▶ KUTIPAN TEKS
Era reformasi benar-benar membawa berkah yang positif bagi upaya memajukan hak asasi manusia di Indonesia. Era ini mendorong terjadinya perkembangan hak asasi manusia yang menggembirakan dari segi pengaturannya dalam hukum. Maka, selain instrumen hukum yang lebih dahulu muncul, yakni Pancasila dan UUD 1945, lahir beberapa instrumen hukum penting lain mengenai hak asasi manusia, seperti Tap. XVII MPR/1998, UU No. 9/1998, UU No. 5/1998, UU No. 39/-1999, UU No. 26/2000, Perpu No. 1/1999, dan  Keppres No. 181/1998.
·         Pancasila
    Sebagai dasar negara yang menjadi landasan hukum tertinggi bagi bangsa Indonesia, Pancasila memberikan rambu-rambu tentang hak asasi manusia. Pancasila memberikan arahan tentang hak asasi manusia melalui nilai-nilai yang terkandung dalam beberapa silanya. Nilai atau rambu yang berkaitan dengan hak asasi manusia dalam Pancasila, antara lain, sebagai berikut.
§        Tuhan Yang Maha Esa adalah pencipta alam semesta, termasuk manusia sebagai salah satu penghuninya.
§        Tuhan menciptakan manusia dengan disertai akal, hati nurani, dan martabat yang mulia.
§        Tuhan menganugerahkan hidup, kebebasan, dan harta milik kepada manusia.
§        Sebagai makhluk yang bermartabat mulia, manusia dibebani kewajiban-kewajiban sebagai berikut: 
v     bersyukur dan bertakwa kepada Tuhan Yang Maha Esa;
v     mencintai sesama manusia dengan memelihara hubungan dengan sesama serta menjaga persatuan;
v     menghargai serta memelihara hak hidup, kemerdekaan, dan hak milik;
v     melaksanakan hukum yang berlaku;
v     cinta, berbakti, dan mengabdi pada tanah air, bangsa, dan negara;
v     mencintai dan membela keadilan dan kebenaran.

▶ DATA YANG TERSEDIA
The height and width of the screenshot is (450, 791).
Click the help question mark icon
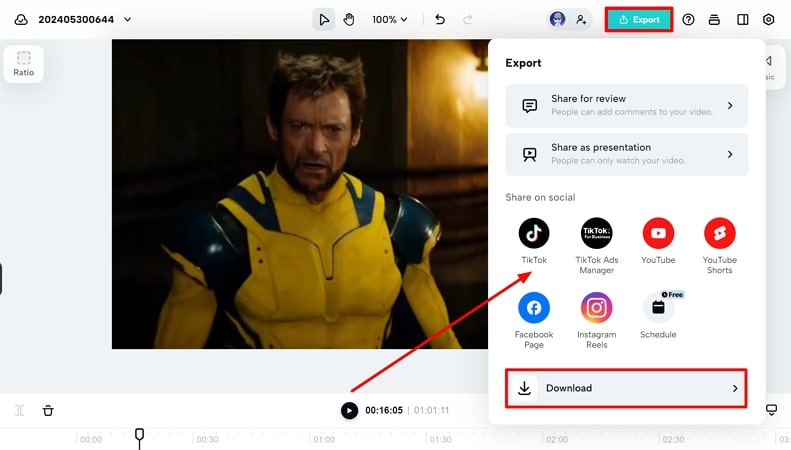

▶ SOAL LATIHAN
a - Jawablah pertanyaan berikut berdasarkan teks tentang hak asasi manusia di Indonesia.
(i) Era apa yang disebut membawa berkah positif bagi upaya memajukan hak asasi manusia di Indonesia?
(ii) Instrumen hukum apa yang disebut lebih dahulu muncul?
(iii) Apa saja yang menyertai manusia ketika Tuhan menciptakannya?
b - Teruskan teks tentang hak asasi manusia di Indonesia mulai dari bagian terakhirnya.

▶ JAWABAN TIAP SOAL
a -
(i) Era reformasi.
(ii) Pancasila dan UUD 1945.
(iii) Akal, hati nurani, dan martabat yang mulia.

b -
·         UUD 1945
    UUD 1945 memberikan perlindungan terhadap hak asasi manusia secara jelas dan meyakinkan. Selain dalam Pembukaan UUD 1945 disebutkan perihal hak kemerdekaan serta upaya perlindungan dan pemajuan kehidupan bangsa, dalam batang tubuh juga diatur hak asasi manusia warga negara. Beberapa pasal yang mengatur masalah hak asasi manusia, antara lain, pasal 28A, pasal 28B, pasal 28C, pasal 28D ayat (1), pasal 28D ayat (3), pasal 28E ayat (3), pasal 28F, pasal 28G ayat (a), dan pasal 28J ayat (1). Isi pokok dari pasal-pasal tersebut sebagian sudah diuraikan dalam tulisan lain di blog ini (periksa “Jenis-Jenis Hak Asasi Manusia menurut UUD 1945”). Adapun uraian lengkap dan terperincinya dapat dibaca langsung dalam buku UUD 1945 hasil amendemen.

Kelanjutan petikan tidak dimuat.